**Exercise objective:**
Return the entire listing, character for character.

**Supplied records:**
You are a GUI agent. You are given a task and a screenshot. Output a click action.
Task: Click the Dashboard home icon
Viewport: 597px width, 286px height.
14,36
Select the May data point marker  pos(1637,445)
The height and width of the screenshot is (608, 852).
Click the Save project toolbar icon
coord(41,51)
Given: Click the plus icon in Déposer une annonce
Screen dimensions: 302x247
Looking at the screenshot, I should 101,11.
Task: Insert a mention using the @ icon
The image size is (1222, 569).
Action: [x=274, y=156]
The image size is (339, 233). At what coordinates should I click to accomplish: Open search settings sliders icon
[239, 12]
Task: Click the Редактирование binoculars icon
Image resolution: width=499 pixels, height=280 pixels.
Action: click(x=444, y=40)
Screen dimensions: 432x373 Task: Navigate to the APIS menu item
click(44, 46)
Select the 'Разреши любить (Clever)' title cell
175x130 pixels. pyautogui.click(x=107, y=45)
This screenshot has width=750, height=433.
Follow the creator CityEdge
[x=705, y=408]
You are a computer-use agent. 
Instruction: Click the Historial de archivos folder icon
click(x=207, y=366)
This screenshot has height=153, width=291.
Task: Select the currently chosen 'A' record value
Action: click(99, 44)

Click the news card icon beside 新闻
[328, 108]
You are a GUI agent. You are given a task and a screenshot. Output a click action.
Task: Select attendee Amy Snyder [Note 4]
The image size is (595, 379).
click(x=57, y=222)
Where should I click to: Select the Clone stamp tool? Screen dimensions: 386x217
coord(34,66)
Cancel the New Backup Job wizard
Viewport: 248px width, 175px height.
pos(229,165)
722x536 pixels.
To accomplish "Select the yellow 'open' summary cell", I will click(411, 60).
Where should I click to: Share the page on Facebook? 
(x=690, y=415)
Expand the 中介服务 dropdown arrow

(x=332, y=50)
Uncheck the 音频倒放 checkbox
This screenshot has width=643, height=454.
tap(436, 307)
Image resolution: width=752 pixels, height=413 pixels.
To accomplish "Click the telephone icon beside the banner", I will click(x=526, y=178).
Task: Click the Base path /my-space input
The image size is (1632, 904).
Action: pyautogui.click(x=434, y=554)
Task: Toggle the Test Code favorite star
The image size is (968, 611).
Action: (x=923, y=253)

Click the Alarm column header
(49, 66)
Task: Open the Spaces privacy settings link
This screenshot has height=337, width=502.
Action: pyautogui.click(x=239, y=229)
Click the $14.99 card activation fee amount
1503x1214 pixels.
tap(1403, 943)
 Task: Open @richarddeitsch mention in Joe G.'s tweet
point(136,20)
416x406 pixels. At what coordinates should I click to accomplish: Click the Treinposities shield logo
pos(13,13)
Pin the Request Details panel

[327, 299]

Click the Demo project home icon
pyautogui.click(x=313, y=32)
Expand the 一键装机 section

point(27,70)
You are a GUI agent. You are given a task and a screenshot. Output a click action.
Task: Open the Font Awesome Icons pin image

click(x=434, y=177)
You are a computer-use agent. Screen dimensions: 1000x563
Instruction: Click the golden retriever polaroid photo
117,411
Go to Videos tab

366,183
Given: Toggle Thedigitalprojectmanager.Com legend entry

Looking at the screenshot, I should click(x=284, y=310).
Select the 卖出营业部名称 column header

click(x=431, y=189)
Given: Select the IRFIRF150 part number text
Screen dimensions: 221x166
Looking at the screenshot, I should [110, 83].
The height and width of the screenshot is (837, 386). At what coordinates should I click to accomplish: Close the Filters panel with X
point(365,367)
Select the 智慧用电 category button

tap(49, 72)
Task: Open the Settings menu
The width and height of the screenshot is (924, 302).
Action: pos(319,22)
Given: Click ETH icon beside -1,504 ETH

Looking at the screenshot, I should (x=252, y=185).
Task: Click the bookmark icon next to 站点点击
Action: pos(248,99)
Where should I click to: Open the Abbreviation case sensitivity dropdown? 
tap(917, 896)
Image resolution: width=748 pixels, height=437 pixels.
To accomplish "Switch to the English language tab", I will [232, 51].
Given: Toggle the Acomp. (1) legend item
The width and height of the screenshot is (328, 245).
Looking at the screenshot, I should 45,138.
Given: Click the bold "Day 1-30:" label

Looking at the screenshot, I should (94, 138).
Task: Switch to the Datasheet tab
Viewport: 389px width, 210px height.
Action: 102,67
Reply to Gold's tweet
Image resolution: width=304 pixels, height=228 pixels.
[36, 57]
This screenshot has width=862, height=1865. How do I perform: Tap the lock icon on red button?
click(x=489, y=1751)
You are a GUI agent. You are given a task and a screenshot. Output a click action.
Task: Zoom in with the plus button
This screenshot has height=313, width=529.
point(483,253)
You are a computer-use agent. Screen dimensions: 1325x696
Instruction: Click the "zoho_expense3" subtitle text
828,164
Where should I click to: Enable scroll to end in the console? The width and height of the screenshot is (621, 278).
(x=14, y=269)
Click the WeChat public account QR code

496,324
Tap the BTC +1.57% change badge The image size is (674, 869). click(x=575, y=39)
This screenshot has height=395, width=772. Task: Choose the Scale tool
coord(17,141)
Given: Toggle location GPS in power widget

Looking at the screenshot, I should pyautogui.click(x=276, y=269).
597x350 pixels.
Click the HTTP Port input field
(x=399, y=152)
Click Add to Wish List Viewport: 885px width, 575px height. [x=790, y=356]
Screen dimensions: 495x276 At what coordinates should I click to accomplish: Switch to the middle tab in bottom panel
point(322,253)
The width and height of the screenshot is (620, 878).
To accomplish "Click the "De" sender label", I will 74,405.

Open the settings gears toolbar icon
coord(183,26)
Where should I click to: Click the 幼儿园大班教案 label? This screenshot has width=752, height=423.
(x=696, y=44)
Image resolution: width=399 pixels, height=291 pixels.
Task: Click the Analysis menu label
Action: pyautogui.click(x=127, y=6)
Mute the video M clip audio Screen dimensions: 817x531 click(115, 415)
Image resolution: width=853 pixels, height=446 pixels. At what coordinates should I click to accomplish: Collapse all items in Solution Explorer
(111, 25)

**Answer to this problem:**
You are a GUI agent. You are given a task and a screenshot. Output a click action.
Task: Click the Dashboard home icon
Viewport: 597px width, 286px height.
14,36
Select the May data point marker  pos(1637,445)
The height and width of the screenshot is (608, 852).
Click the Save project toolbar icon
coord(41,51)
Given: Click the plus icon in Déposer une annonce
Screen dimensions: 302x247
Looking at the screenshot, I should 101,11.
Task: Insert a mention using the @ icon
The image size is (1222, 569).
Action: [x=274, y=156]
The image size is (339, 233). At what coordinates should I click to accomplish: Open search settings sliders icon
[239, 12]
Task: Click the Редактирование binoculars icon
Image resolution: width=499 pixels, height=280 pixels.
Action: click(x=444, y=40)
Screen dimensions: 432x373 Task: Navigate to the APIS menu item
click(44, 46)
Select the 'Разреши любить (Clever)' title cell
175x130 pixels. pyautogui.click(x=107, y=45)
This screenshot has width=750, height=433.
Follow the creator CityEdge
[x=705, y=408]
You are a computer-use agent. 
Instruction: Click the Historial de archivos folder icon
click(x=207, y=366)
This screenshot has height=153, width=291.
Task: Select the currently chosen 'A' record value
Action: click(99, 44)

Click the news card icon beside 新闻
[328, 108]
You are a GUI agent. You are given a task and a screenshot. Output a click action.
Task: Select attendee Amy Snyder [Note 4]
The image size is (595, 379).
click(x=57, y=222)
Where should I click to: Select the Clone stamp tool? Screen dimensions: 386x217
coord(34,66)
Cancel the New Backup Job wizard
Viewport: 248px width, 175px height.
pos(229,165)
722x536 pixels.
To accomplish "Select the yellow 'open' summary cell", I will click(411, 60).
Where should I click to: Share the page on Facebook? 
(x=690, y=415)
Expand the 中介服务 dropdown arrow

(x=332, y=50)
Uncheck the 音频倒放 checkbox
This screenshot has width=643, height=454.
tap(436, 307)
Image resolution: width=752 pixels, height=413 pixels.
To accomplish "Click the telephone icon beside the banner", I will click(x=526, y=178).
Task: Click the Base path /my-space input
The image size is (1632, 904).
Action: pyautogui.click(x=434, y=554)
Task: Toggle the Test Code favorite star
The image size is (968, 611).
Action: (x=923, y=253)

Click the Alarm column header
(49, 66)
Task: Open the Spaces privacy settings link
This screenshot has height=337, width=502.
Action: pyautogui.click(x=239, y=229)
Click the $14.99 card activation fee amount
1503x1214 pixels.
tap(1403, 943)
 Task: Open @richarddeitsch mention in Joe G.'s tweet
point(136,20)
416x406 pixels. At what coordinates should I click to accomplish: Click the Treinposities shield logo
pos(13,13)
Pin the Request Details panel

[327, 299]

Click the Demo project home icon
pyautogui.click(x=313, y=32)
Expand the 一键装机 section

point(27,70)
You are a GUI agent. You are given a task and a screenshot. Output a click action.
Task: Open the Font Awesome Icons pin image

click(x=434, y=177)
You are a computer-use agent. Screen dimensions: 1000x563
Instruction: Click the golden retriever polaroid photo
117,411
Go to Videos tab

366,183
Given: Toggle Thedigitalprojectmanager.Com legend entry

Looking at the screenshot, I should click(x=284, y=310).
Select the 卖出营业部名称 column header

click(x=431, y=189)
Given: Select the IRFIRF150 part number text
Screen dimensions: 221x166
Looking at the screenshot, I should [110, 83].
The height and width of the screenshot is (837, 386). At what coordinates should I click to accomplish: Close the Filters panel with X
point(365,367)
Select the 智慧用电 category button

tap(49, 72)
Task: Open the Settings menu
The width and height of the screenshot is (924, 302).
Action: pos(319,22)
Given: Click ETH icon beside -1,504 ETH

Looking at the screenshot, I should (x=252, y=185).
Task: Click the bookmark icon next to 站点点击
Action: pos(248,99)
Where should I click to: Open the Abbreviation case sensitivity dropdown? 
tap(917, 896)
Image resolution: width=748 pixels, height=437 pixels.
To accomplish "Switch to the English language tab", I will [232, 51].
Given: Toggle the Acomp. (1) legend item
The width and height of the screenshot is (328, 245).
Looking at the screenshot, I should 45,138.
Given: Click the bold "Day 1-30:" label

Looking at the screenshot, I should (94, 138).
Task: Switch to the Datasheet tab
Viewport: 389px width, 210px height.
Action: 102,67
Reply to Gold's tweet
Image resolution: width=304 pixels, height=228 pixels.
[36, 57]
This screenshot has width=862, height=1865. How do I perform: Tap the lock icon on red button?
click(x=489, y=1751)
You are a GUI agent. You are given a task and a screenshot. Output a click action.
Task: Zoom in with the plus button
This screenshot has height=313, width=529.
point(483,253)
You are a computer-use agent. Screen dimensions: 1325x696
Instruction: Click the "zoho_expense3" subtitle text
828,164
Where should I click to: Enable scroll to end in the console? The width and height of the screenshot is (621, 278).
(x=14, y=269)
Click the WeChat public account QR code

496,324
Tap the BTC +1.57% change badge The image size is (674, 869). click(x=575, y=39)
This screenshot has height=395, width=772. Task: Choose the Scale tool
coord(17,141)
Given: Toggle location GPS in power widget

Looking at the screenshot, I should pyautogui.click(x=276, y=269).
597x350 pixels.
Click the HTTP Port input field
(x=399, y=152)
Click Add to Wish List Viewport: 885px width, 575px height. [x=790, y=356]
Screen dimensions: 495x276 At what coordinates should I click to accomplish: Switch to the middle tab in bottom panel
point(322,253)
The width and height of the screenshot is (620, 878).
To accomplish "Click the "De" sender label", I will 74,405.

Open the settings gears toolbar icon
coord(183,26)
Where should I click to: Click the 幼儿园大班教案 label? This screenshot has width=752, height=423.
(x=696, y=44)
Image resolution: width=399 pixels, height=291 pixels.
Task: Click the Analysis menu label
Action: pyautogui.click(x=127, y=6)
Mute the video M clip audio Screen dimensions: 817x531 click(115, 415)
Image resolution: width=853 pixels, height=446 pixels. At what coordinates should I click to accomplish: Collapse all items in Solution Explorer
(111, 25)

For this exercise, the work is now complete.